Intentional Touch™ adances the aptitude of health practitioners to effectively provide services to people who need help recovering from the effects of sexual abuse. Intentional Touch™ provides the health practitioner with ways to minimize the inherrant risks of working with this client population and maximize the benefit. Intentional Touch™ enhances the success of many modalities and procedures, preventing retraumatizing clients who are suffering from the effects of traumatic experiences. It initiates, strengthens and reinforces the body’s own natural inclination to heal. It prepares the mind of the recipient to cultivate and strengthen confidence in the provider, the procedure, and their own body’s ability to respond. It gives the recipient an experience of safety, security and comfort.  There have been several recent studies that suggest confidence, trust, and safety increase biological changes resulting in positive influence on the healing process.[1]

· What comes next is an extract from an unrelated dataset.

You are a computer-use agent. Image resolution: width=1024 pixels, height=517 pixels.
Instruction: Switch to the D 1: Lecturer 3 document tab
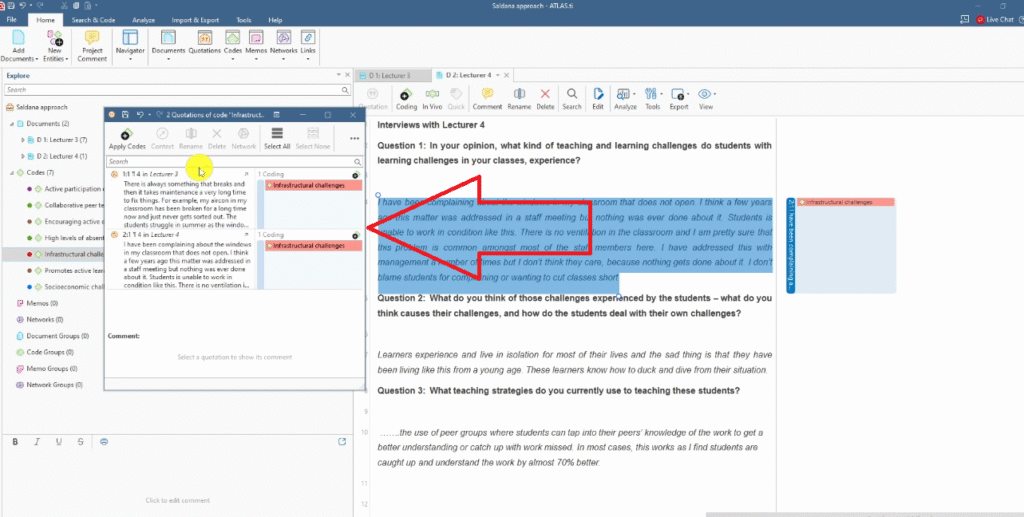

Principles of Intentional Touch™

  • Health depends on the interrelationship of all people and all things.
  • The attainment of health is a process rather than an end in itself.
  • Health depends on the quality of life, not the absence of illness or disease.
  • We, as health care practitioners, do not heal another person.   The individual owns the outcome
  • Each individual has the authority over his or her own health
  • We, as health care practitioners must take care of ourselves in order to offer the highest quality services possible to our clients
  • An environment of safety and comfort is necessary for promoting healing in clients
  • We have a moral obligation to deliver our services with responsibility and respect

 
[1] Antoni, M.H. Baggett, L., Ironson, G., LaPerriere, A., August, S., Klimas, N., Schneiderman, N., & Fletcher, M.A. (1991) Cognitive-behavioral stress management intervention buffers distress responses and immunologic changes following notification of HIV-1 seropositivity, Journal of Consulting & Clinical Psychology, 59.

Berkman, L.F., & Syme, S. L. (1979). Social networks, host resistance, and mortality: A nine-year follow-up study of Alameda County residents.  American Journal of Epidemiology, 109.

Bower, J., Kemeny, M.E., Taylor, S. E., & Fahey, J. L. (1998). Cognitive processing, discovery of meaning, CD 4 decline and AIDS-related mortality among bereaved HIV seropositive men.  Journal of Consulting and Clinical Psychology, 65.

Esterling, B.A., Antoni, M.H., Kumar, M., & Schneiderman, N. (1990). Emotional repression, stress disclosure responses & Epstein-Barr viral capsid antigen titers.  Psychosomatic Medicine, 52.

Spiegel, D. Bloom, J.R., Kraemer, H. C., Gottheil, E. (1989) Effect of psychosocial treatment on survival of patients with metastatic breast cancer.  Lancet, 2 (8668).

Taylor, S. E. (1999). Positive Illusions: Creative Self-Deception and the Healthy Mind.  New York: McGraw Hill.